Saturday, September 4, 2010

Intel Graphics in Sandy Bridge: Good Enough

As I and others expected, Intel is gradually rolling out how much better the graphics in its next generation will be. Anandtech got an early demo part of Sandy Bridge and checked out the graphics, among other things. The results show that the "good enough" performance I argued for in my prior post (Nvidia-based Cheap Supercomputing Coming to an End) will be good enough to sink third party low-end graphics chip sets. So it's good enough to hurt Nvidia's business model, and make their HPC products fully carry their own development burden, raising prices notably.

The net is that for this early chip, with early device drivers, at low, but usable resolution (1024x768) there's adequate performance on games like "Batman: Arkham Asylum," "Call of Duty MW2," and a bunch of others, significantly including "Worlds of Warfare." And it'll play Blue-Ray 3D, too.

Anandtech's conclusion is "If this is the low end of what to expect, I'm not sure we'll need more than integrated graphics for non-gaming specific notebooks." I agree.
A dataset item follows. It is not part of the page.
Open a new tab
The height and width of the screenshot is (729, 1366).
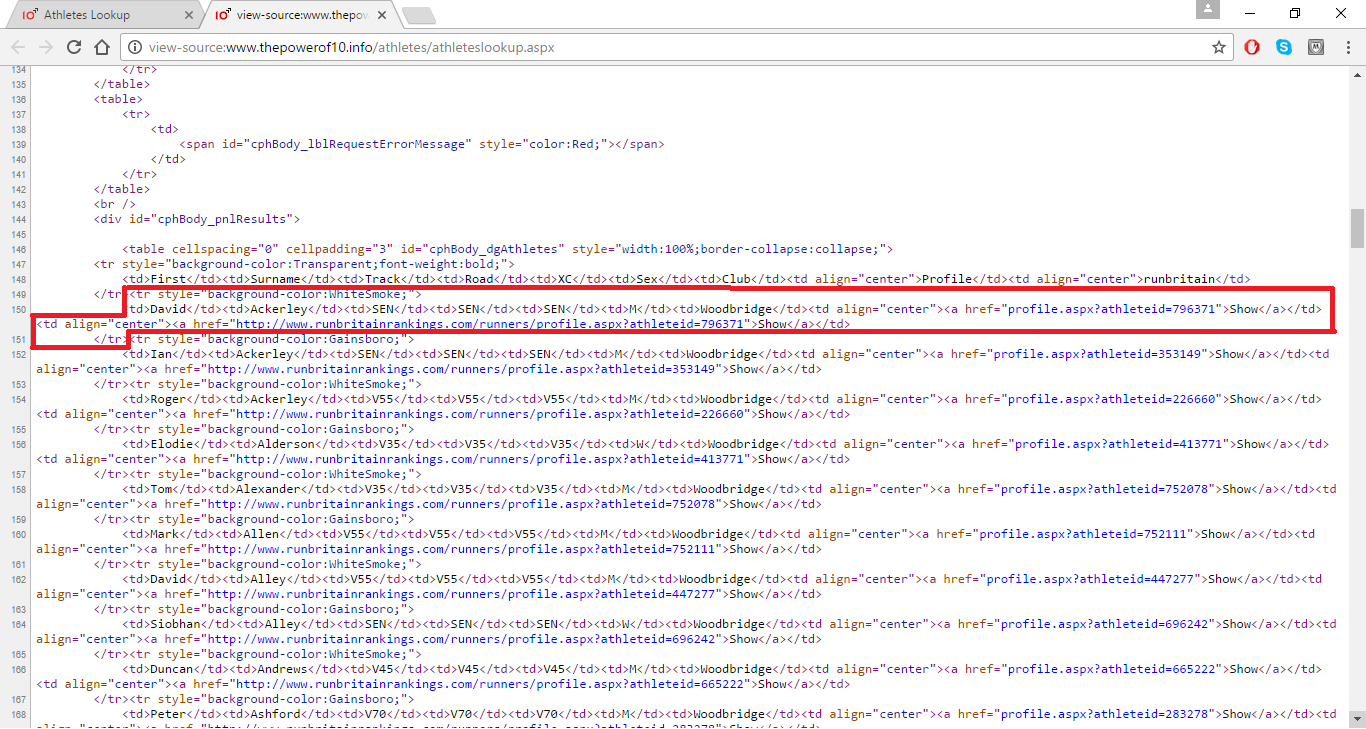418,15
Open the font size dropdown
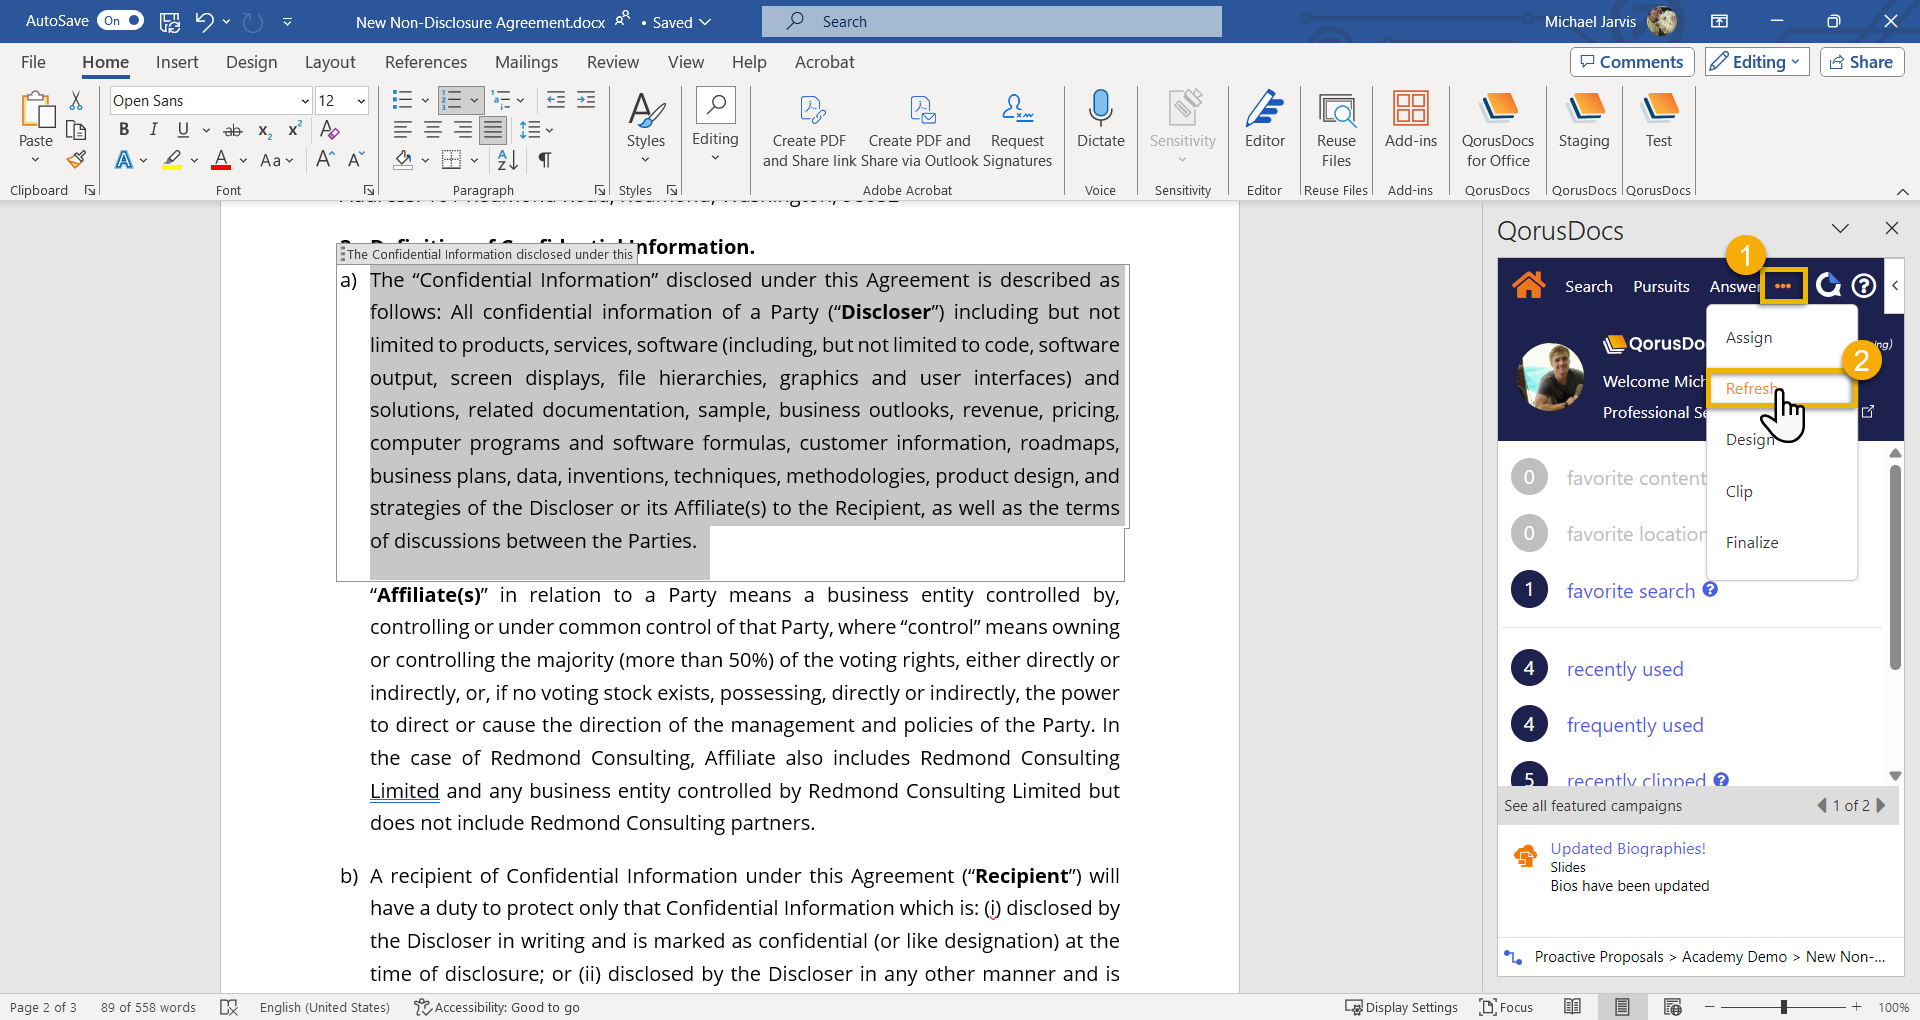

I'd add desktops, too. Nvidia isn't standing still, of course; on the low end they are saying they'll do 3D, too, and will save power. But integrated graphics are, effectively, free. It'll be there anyway. Everywhere. And as a result, everything will be tuned to work best on that among the PC platforms; that's where the volumes will be.

Some comments I've received elsewhere on my prior post have been along the lines of "but Nvidia has such a good computing model and such good software support – Intel's rotten IGP can't match that." True. I agree. But.

There's a long history of ugly architectures dominating clever, elegant architectures that are superior targets for coding and compiling. Where are the RISC-based CAD workstations of 15+ years ago? They turned into PCs with graphics cards. The DEC Alpha, MIPS, Sun SPARC, IBM POWER and others, all arguably far better exemplars of the computing art, have been trounced by X86, which nobody would call elegant. Oh, and the IBM zSeries, also high on the inelegant ISA scale, just keeps truckin' through the decades, most recently at an astounding 5.2 GHz.

So we're just repeating history here. Volume, silicon technology, and market will again trump elegance and computing model.